Thursday, April 28, 2016

Lessons learned from Hacking Team attacker - Part 2

Earlier I posted about HackingTeam's attacker post mortem describing the hack.  I'll keep part two short and sweet since it's a busy day for me on a forensics case.


The attacker notes in his post mortem that much of the data he stole was made possible due to data in backups.  He was able to easily access the backups on the network attached storage (NAS) devices because the iSCSI targets did not require authentication.
Nmap scan report for ht-synology.hackingteam.local (192.168.200.66)
...
3260/tcp open  iscsi?
| iscsi-info:
|   Target: iqn.2000-01.com.synology:ht-synology.name
|     Address: 192.168.200.66:3260,0
|_    Authentication: No authentication required
Nmap scan report for synology-backup.hackingteam.local (192.168.200.72)
...
3260/tcp open  iscsi?
| iscsi-info:
|   Target: iqn.2000-01.com.synology:synology-backup.name
|     Address: 10.0.1.72:3260,0
|     Address: 192.168.200.72:3260,0
|_    Authentication: No authentication required
There are two takeaways here:

  1. Always require authentication on your iSCSI targets.  
  2. Continuous network monitoring would have discovered the data exfiltration with ease.

Takeaways in detail:
NAS vendors like Synology and QNAP make it too easy to screw up iSCSI authentication with their easy to use administrative interfaces.  This never used to happen in the old days when real systems admins used to have to get involved with the creation of every iSCSI target.  This is a good point to consider - scan your networks for iSCSI (default on TCP port 3260).  During penetration tests at Rendition Infosec, we regularly find open iSCSI ports.  Unfortunately, many have weak or no authentication.

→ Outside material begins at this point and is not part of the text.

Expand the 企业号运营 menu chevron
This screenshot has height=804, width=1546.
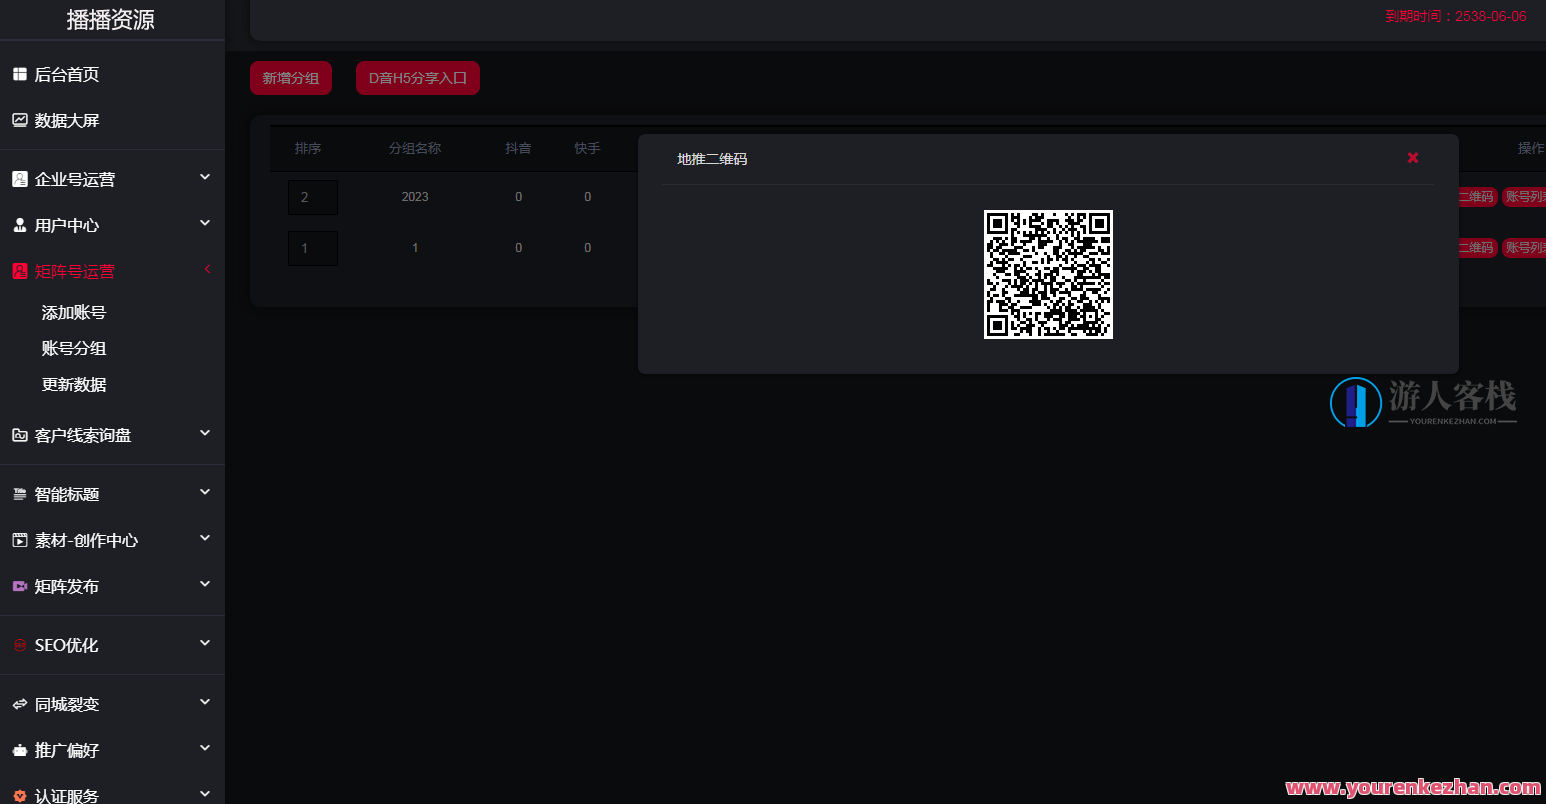pyautogui.click(x=204, y=176)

Continuous network monitoring is something we frequently talk about in security, but rarely actually do.  When Rendition Infosec does incident response, we almost always use network monitoring to aid in uncovering the badness that lurks beneath.  One of the things we're looking for are communications to odd devices.  Whether the attacker uses a port forward or a kernel module to connect to the iSCSI device and begin siphoning data, this will stand out like a sore thumb in net flow and connection logs - but only if you are looking.  Recall that the attacker pivoted through an undisclosed embedded device - this is probably not the sort of thing you expect to have an iSCSI connection, especially not if it's transmitting lots of data.

Closing thoughts
Don't pass up this rare opportunity to get a first hand account from the attacker on how the crime was committed.  Examine the post mortem and determine whether your organization would hold up under a similar attack.